Change is in the air with many media companies shifting models towards higher quality content and more emphasis on reader payment. We find that the move to distributed content via social media and aggregators has been halted — or is even starting to reverse, while subscriptions are increasing in a number of countries. Meanwhile notions of trust and quality are being incorporated into the algorithms of some tech platforms — as they respond to political and consumer demands to fix the reliability of information in their systems.

– Reuters Digital News Report 2018

So it seems that the trends are going the right way, and it’s partly, I believe, because the competition is on not for quantity but for quality. At last. It used to be all about the hits, the reads, the masses… now there is a realization that quality trumps quantity, especially when people are willing to pay. When I was working in the journalism business full time, we pumped out twenty articles each in a day as journalists. We tried our best to keep the quality up there, but to be honest, that’s not possible when the objective is to get as many stories out as possible. Eventually you’re writing those stupid list articles (“listicles”) that Buzzfeed became famous for, or you’re just relying way too much on press releases, and a dozen other things that made (and make) me cringe.

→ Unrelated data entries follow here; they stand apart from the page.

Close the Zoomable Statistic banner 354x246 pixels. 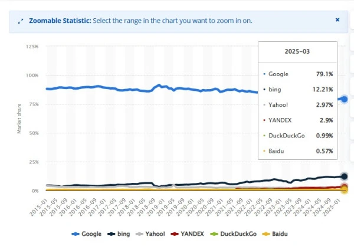pyautogui.click(x=337, y=20)
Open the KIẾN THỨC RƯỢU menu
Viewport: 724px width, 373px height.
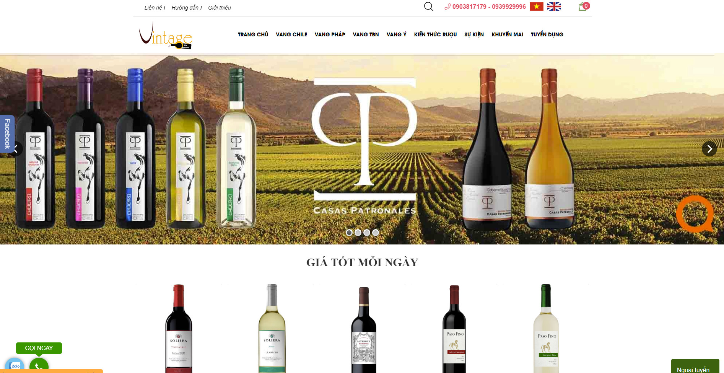coord(435,34)
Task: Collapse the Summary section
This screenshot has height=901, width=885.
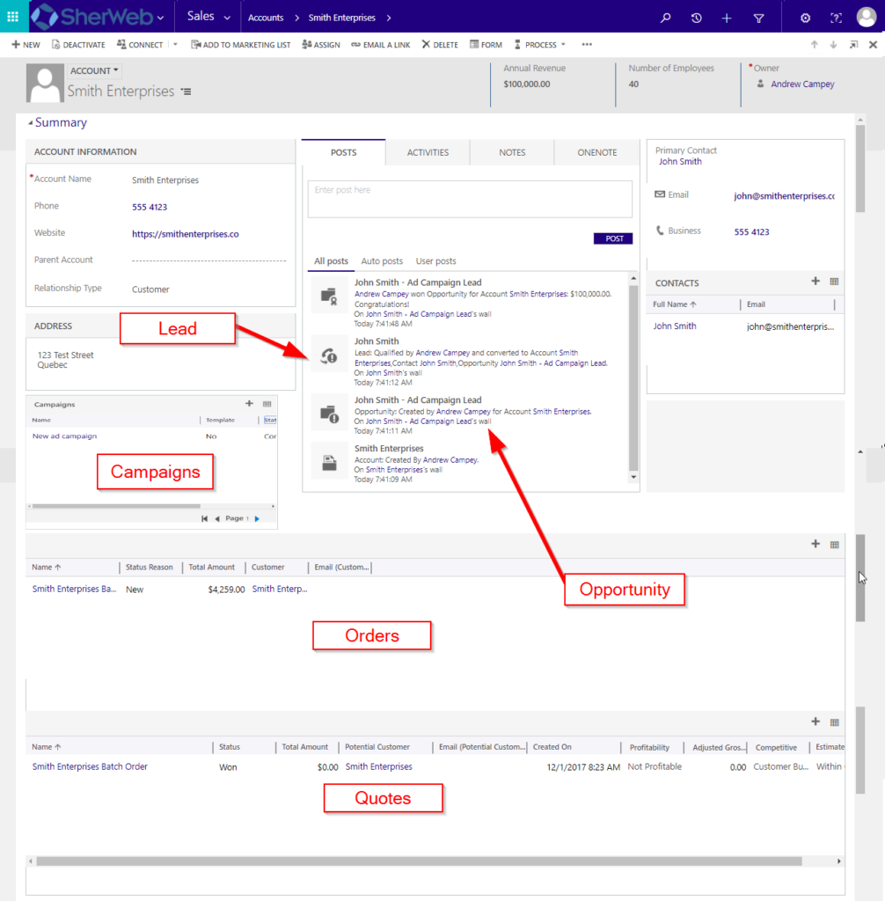Action: [x=31, y=123]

Micro-transactions might work. See Blendle. There you pay a couple of cents per article, and it has a wide variety from big publications. But I’m still not entirely convinced that people like to pay for journalism that way, although I hold great hope for the platform. What people do like is convenience – and I think most people would rather subscribe to a name they trust and have the news delivered to them. Even at a couple of cents an article, I’m still wondering to myself when I see something that gets my interest there: is it worth me paying for this one?

I really liked what Amazon were experimenting with at one stage – Kindle newspapers. You can still get them, but it appears most publications have not jumped on the platform, and Amazon seems to push its magazines more than newspapers. (Even the Washington Post, owned by Bezos, appears to push its app more than its Kindle newspaper.) I subscribed to the Mail & Guardian for awhile and I found it a wonderful experience. You wake up in the morning and there’s your paper delivered to you, on your e-ink Kindle. Since it’s not an LCD screen, you can enjoy not straining your eyes, and read your paper in a relaxed way, without messages popping up and distractions when you’re on your phone and tablet. I always thought that newspapers could maybe subsidize a Kindle to year-long subscribers. But it hasn’t seemed to have taken off as well as I thought it could.

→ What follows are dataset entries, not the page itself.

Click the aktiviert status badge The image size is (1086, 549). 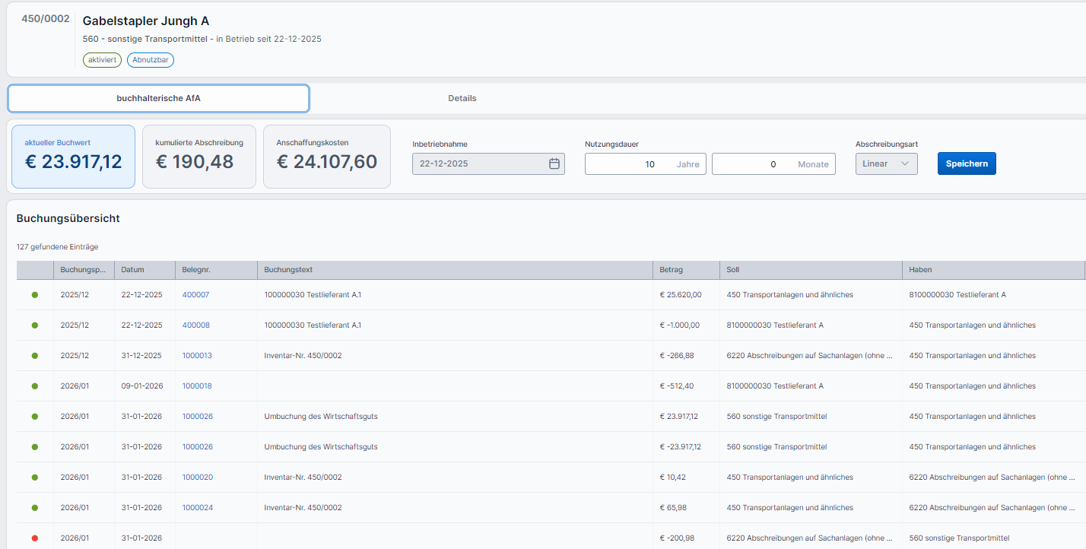(x=102, y=60)
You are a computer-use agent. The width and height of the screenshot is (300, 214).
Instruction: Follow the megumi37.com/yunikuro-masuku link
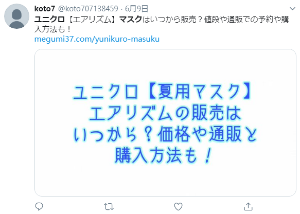(97, 39)
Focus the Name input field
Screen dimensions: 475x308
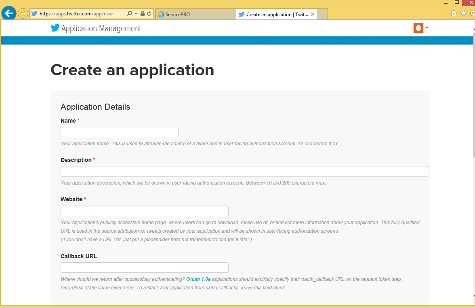pos(119,132)
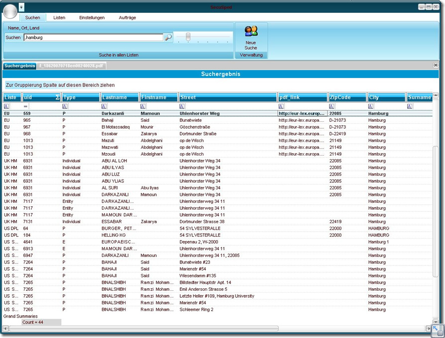Sort by the Street column header

[227, 97]
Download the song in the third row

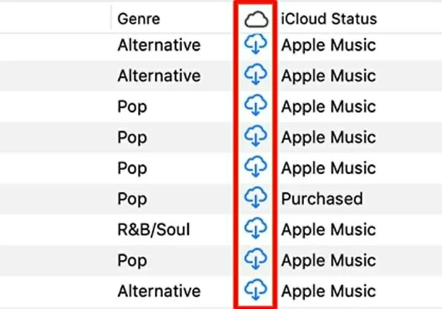pyautogui.click(x=256, y=106)
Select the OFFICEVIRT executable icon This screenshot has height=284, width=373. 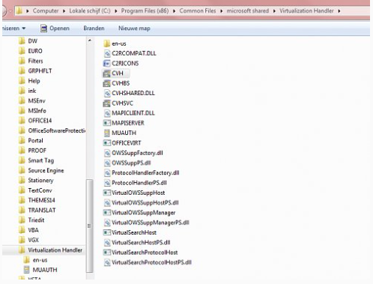click(107, 143)
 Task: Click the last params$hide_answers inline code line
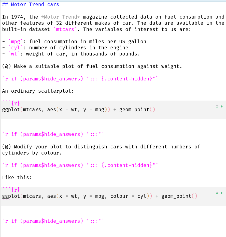(53, 221)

But all this shows that – like with movies and music – the days of free content are coming to an end. I subscribe to a music streaming service, and I’ll never look back. All the effort of having to store your own music and label it appropriately etc. is no longer something I need to worry about. I also subscribe to Netflix, and while I don’t use it as much as I’d like due to my interests, it’s so much better and more convenient than trying to store your own movies on a hard drive. Like with Netflix, once it becomes more common practice to pay for news, you can bet the quality will go up as the competition changes. How wonderful would it be if newspapers jockeyed for being known as the least biased, the most factual, the most reasonable, the most thoughtful? I hope (and pray) those days are coming – and I think they will. While not all of journalism should cost us (local news might be another story), I do think that most of it should. And if we would pay for it we would do ourselves – and our society – a good service.